=== Task objective ===
Reproduce the lines from the start of the records through the line containing "This screenshot has height=768, width=1159.", substituting "x-axis tick label" for "x-tick-label" and leaving everything else unchanged.

Saved data entries:
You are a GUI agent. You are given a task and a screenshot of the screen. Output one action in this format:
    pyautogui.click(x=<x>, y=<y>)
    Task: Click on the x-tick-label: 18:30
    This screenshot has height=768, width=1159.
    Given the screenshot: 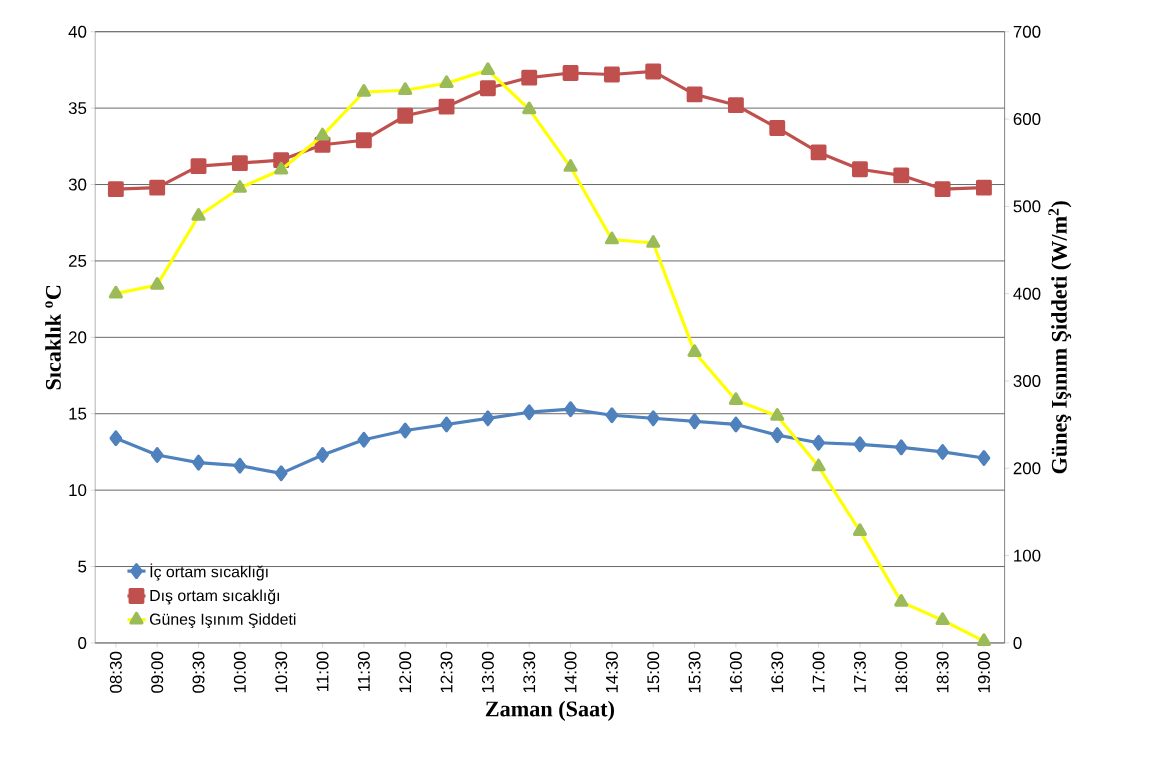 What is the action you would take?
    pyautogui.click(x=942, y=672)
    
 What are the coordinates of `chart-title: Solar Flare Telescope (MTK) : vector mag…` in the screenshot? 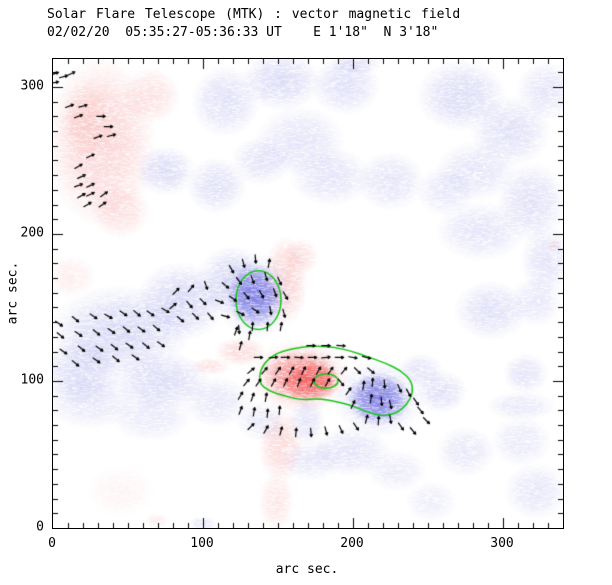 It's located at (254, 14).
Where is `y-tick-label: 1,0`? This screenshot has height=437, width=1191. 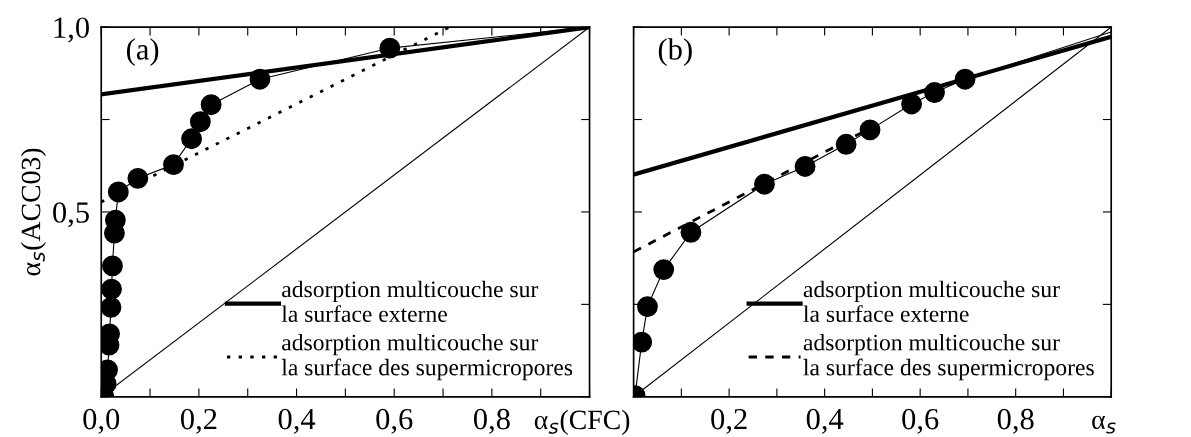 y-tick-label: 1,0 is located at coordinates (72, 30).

=== Result ===
You are a GUI agent. You are given a task and a screenshot of the screen. Output one action in this format:
    pyautogui.click(x=<x>, y=<y>)
    Task: Click on the x-axis tick label: 18:30
    This screenshot has height=768, width=1159.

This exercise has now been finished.